Journal tags: paradox

1

A question of time

Some of the guys at work occasionally provide answers to .net magazine’s “big question” feature. When they told me about the latest question that landed in their inboxes, I felt I just had to stick my oar in and provide my answer.

I’m publishing my response here, so that if they decide not to publish it in the magazine or on the website (or if they edit it down), I’ve got a public record of my stance on this very important topic.

The question is:

If you could send a message back to younger designer or developer self, what would it say? What professional advice would you give a younger you?

This is my answer:

Rather than send a message back to my younger self, I would destroy the message-sending technology immediately. The potential for universe-ending paradoxes is too great.

I know that it would be tempting to give some sort of knowledge of the future to my younger self, but it would be the equivalent of attempting to kill Hitler—that never ends well.

Any knowledge I supplied to my past self would cause my past self to behave differently, thereby either:

  1. destroying the timeline that my present self inhabits (assuming a branching many-worlds multiverse) or
  2. altering my present self, possibly to the extent that the message-sending technology never gets invented. Instant paradox.

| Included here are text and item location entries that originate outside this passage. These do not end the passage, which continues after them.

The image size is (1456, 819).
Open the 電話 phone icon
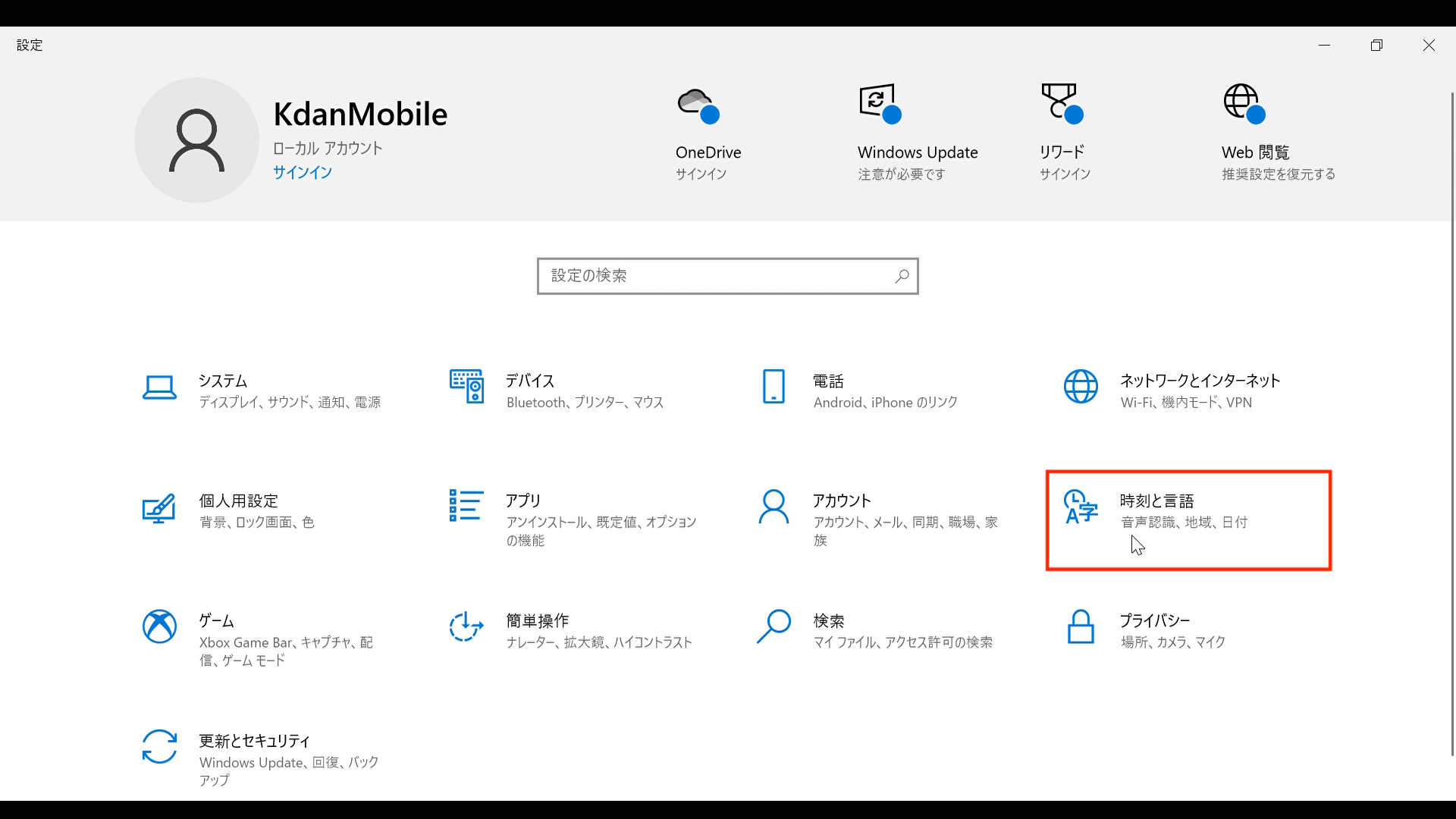774,387
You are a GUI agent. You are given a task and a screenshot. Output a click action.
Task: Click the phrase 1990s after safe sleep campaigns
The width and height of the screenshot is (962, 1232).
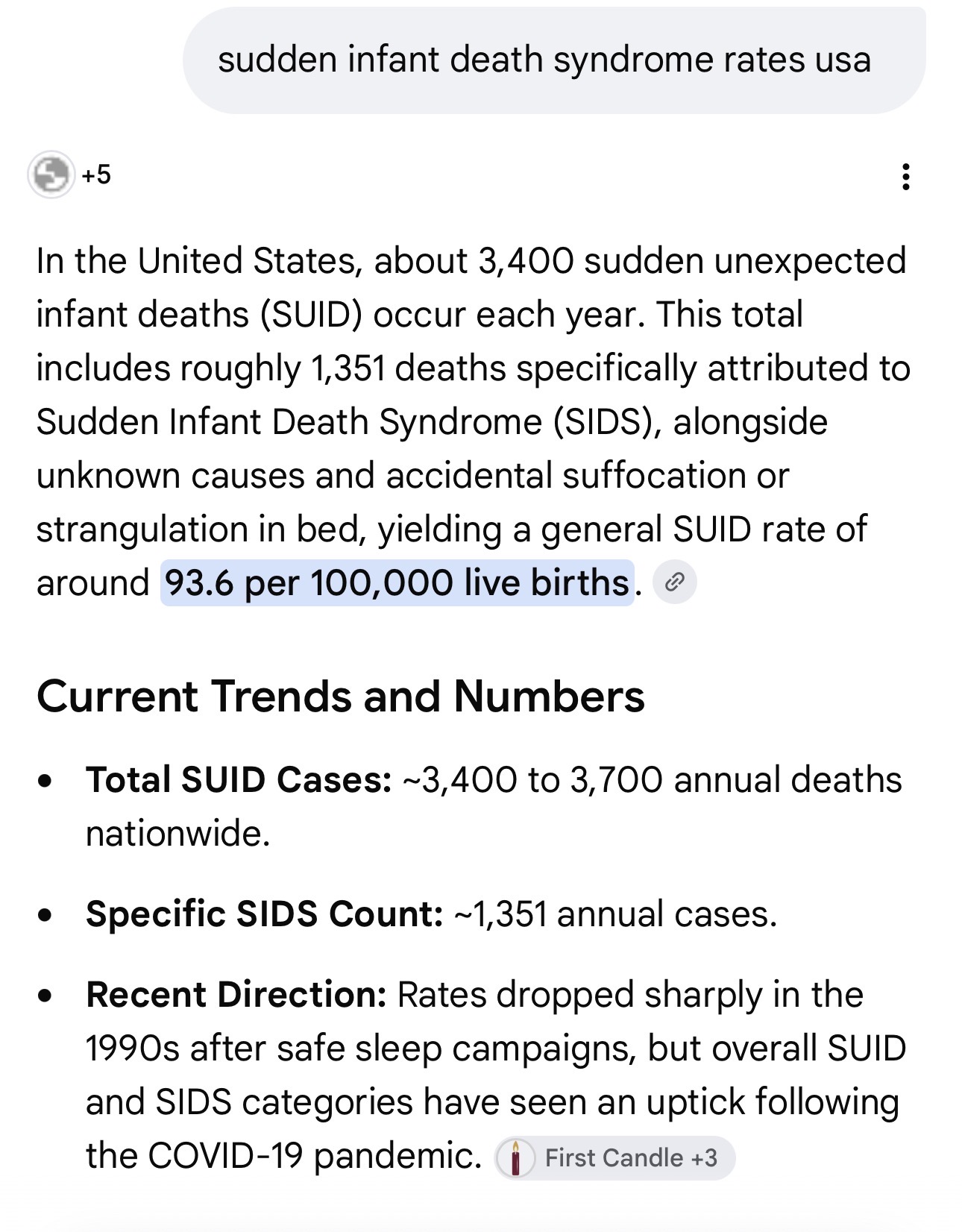click(x=360, y=1049)
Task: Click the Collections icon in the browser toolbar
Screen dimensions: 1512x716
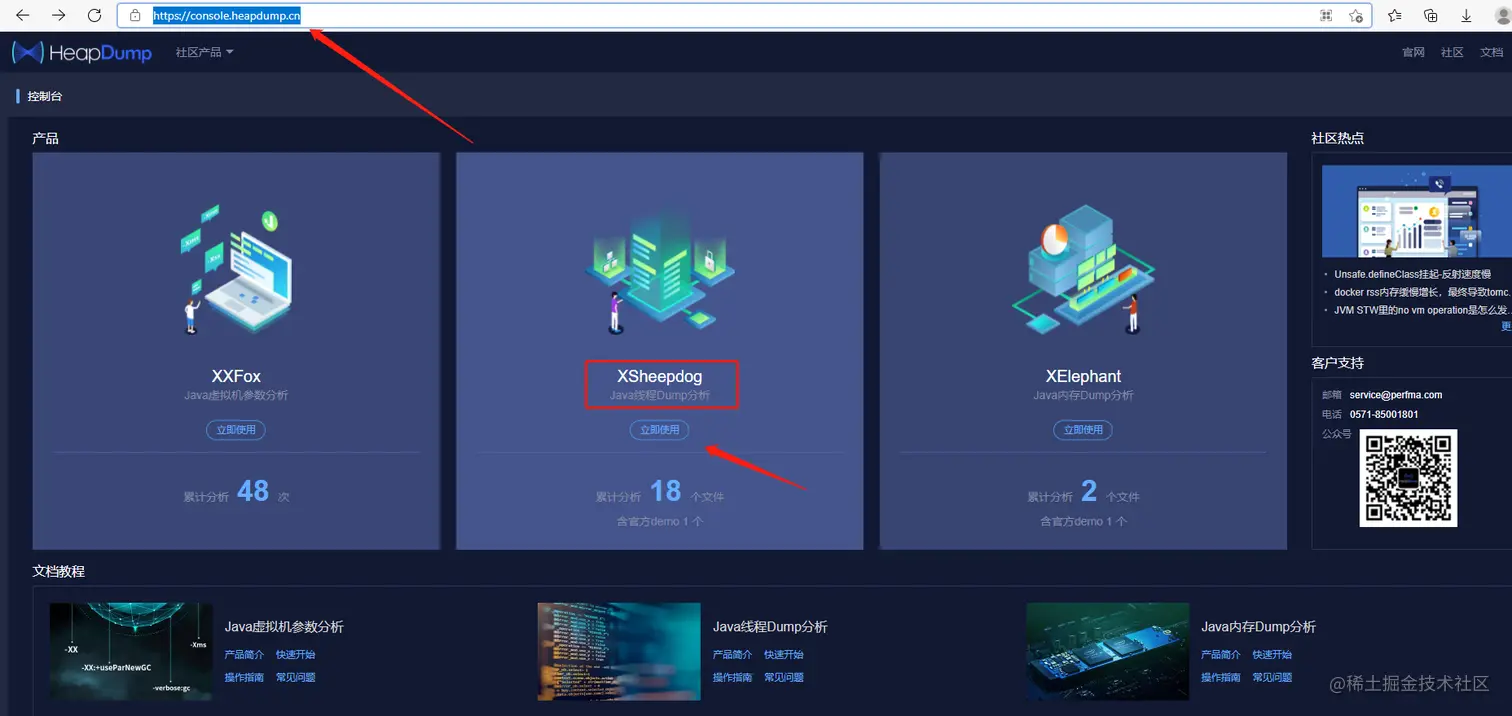Action: pos(1430,15)
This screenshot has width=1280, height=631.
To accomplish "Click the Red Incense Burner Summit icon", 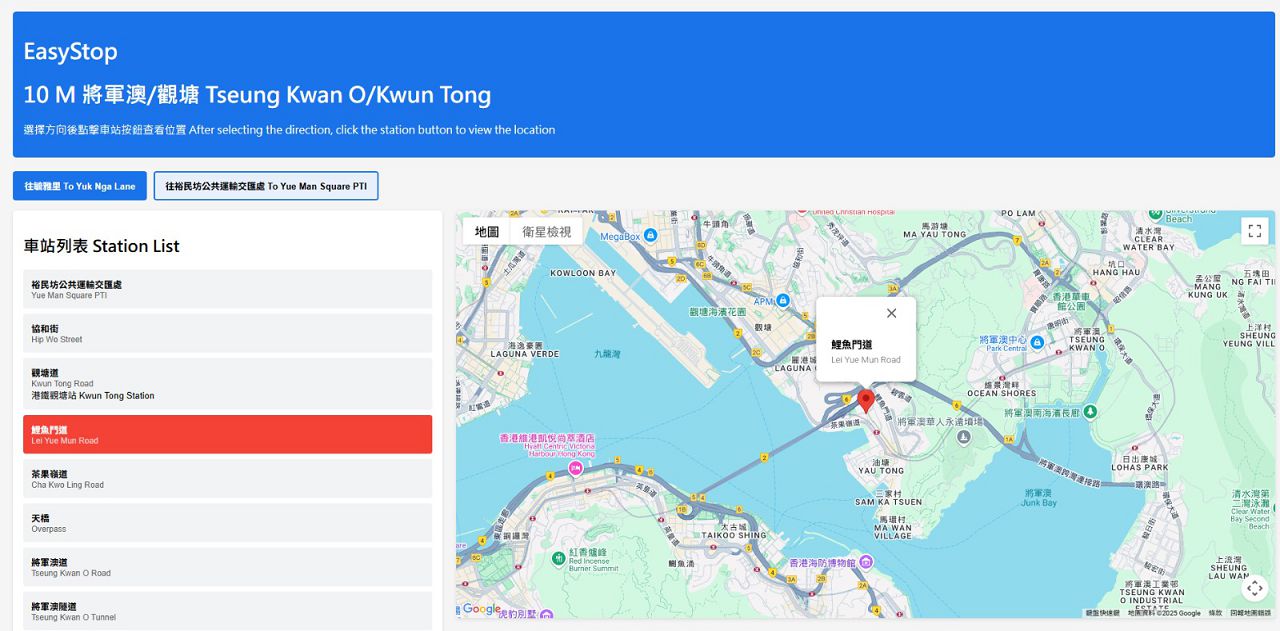I will click(557, 557).
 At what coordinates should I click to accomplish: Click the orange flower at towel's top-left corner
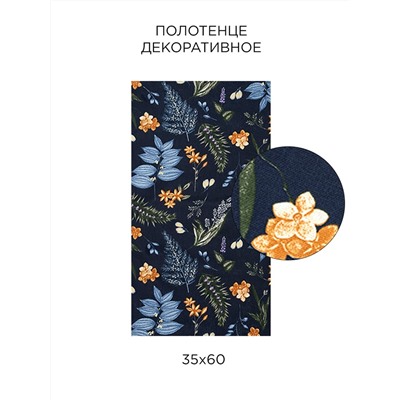point(136,85)
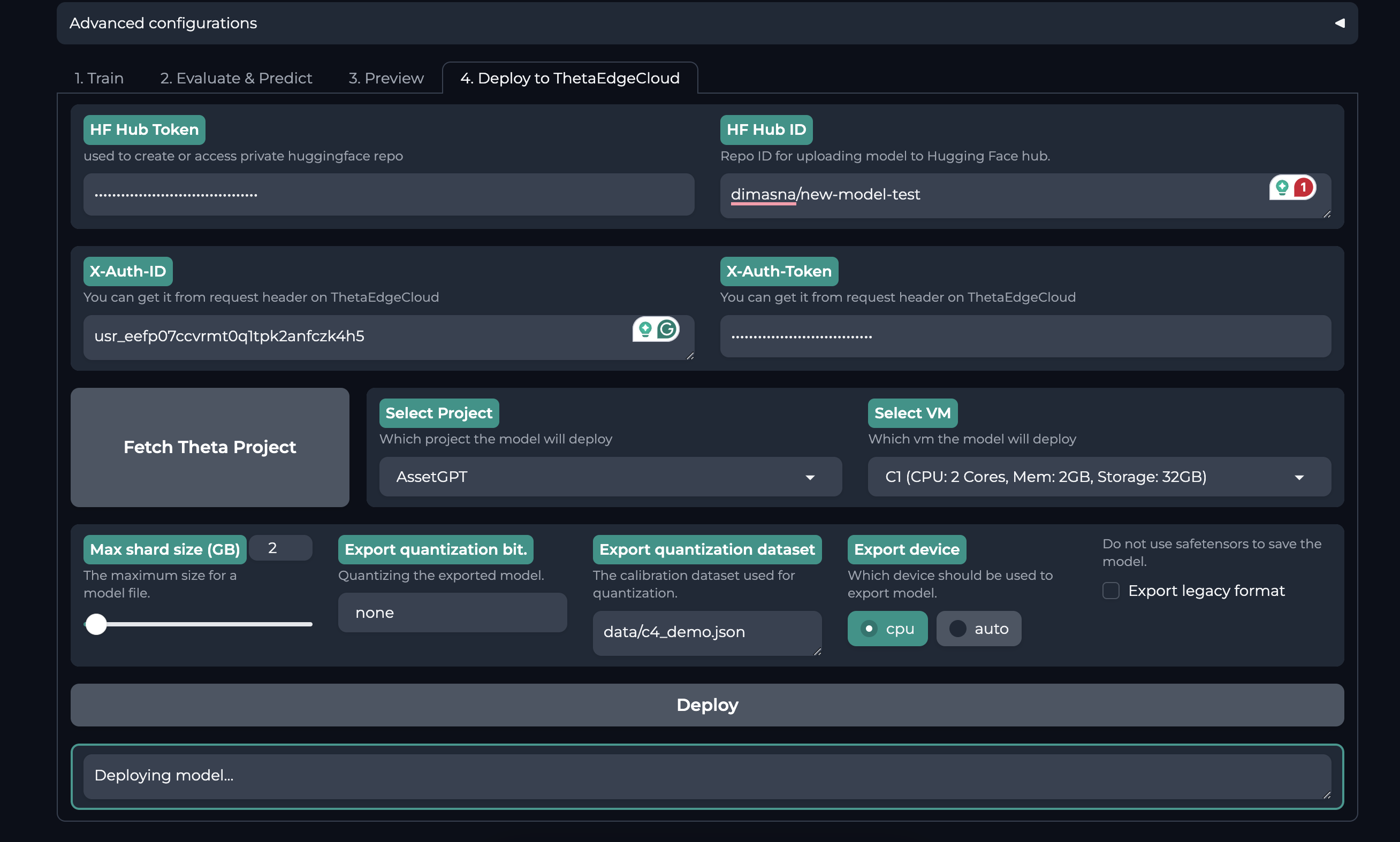
Task: Enable the Export legacy format checkbox
Action: point(1110,591)
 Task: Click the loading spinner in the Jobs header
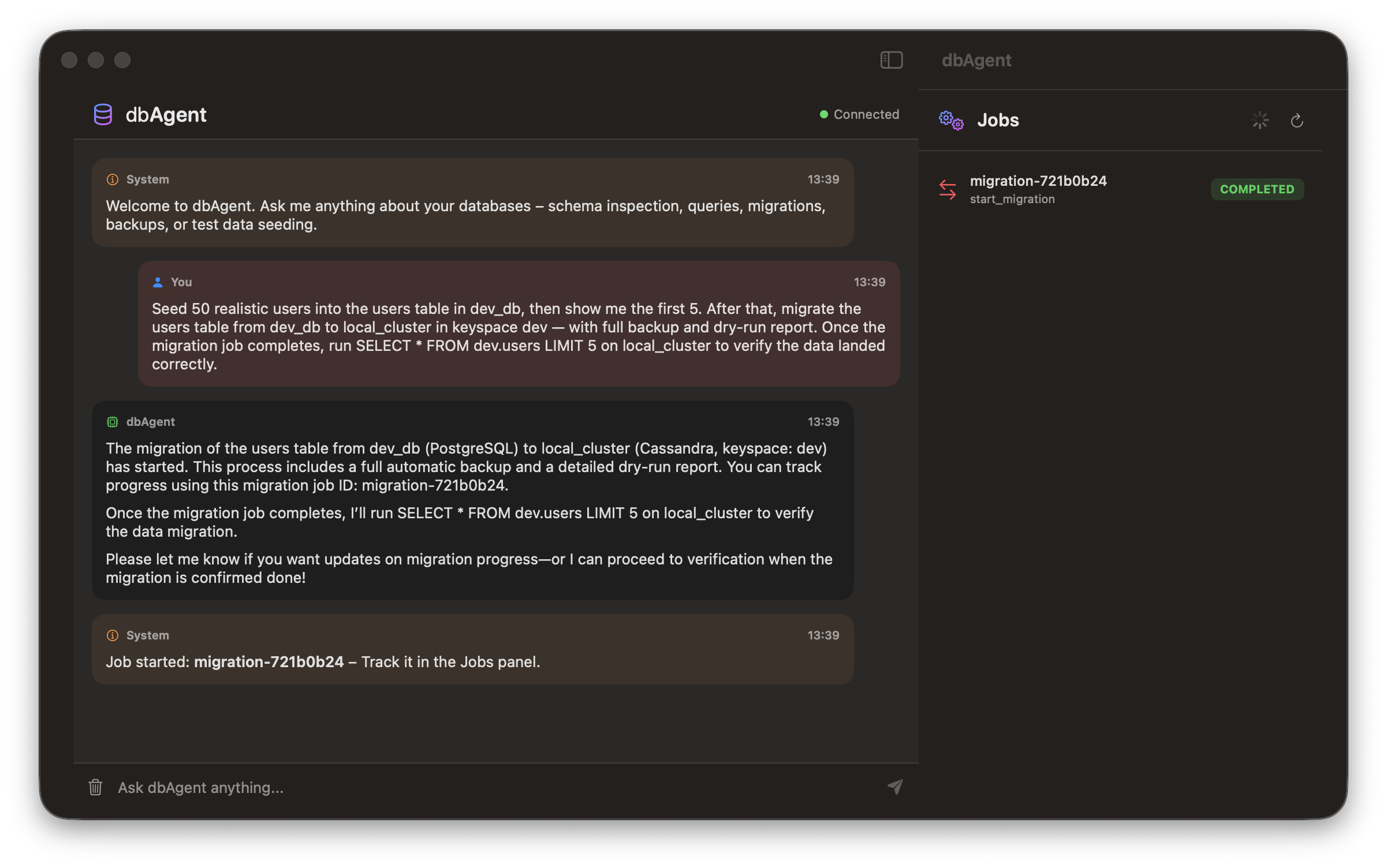tap(1260, 120)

But to answer your question, if I could send a message back to a younger designer or developer self, the professional advice I would give would be:

Jeremy,

When, at some point in the future, you come across the technology capable of sending a message like this back to your past self, destroy it immediately!

But I know that you will not heed this advice. If you did, you wouldn’t be reading this.

On the other hand, I have no memory of ever receiving this message, so perhaps you did the right thing after all.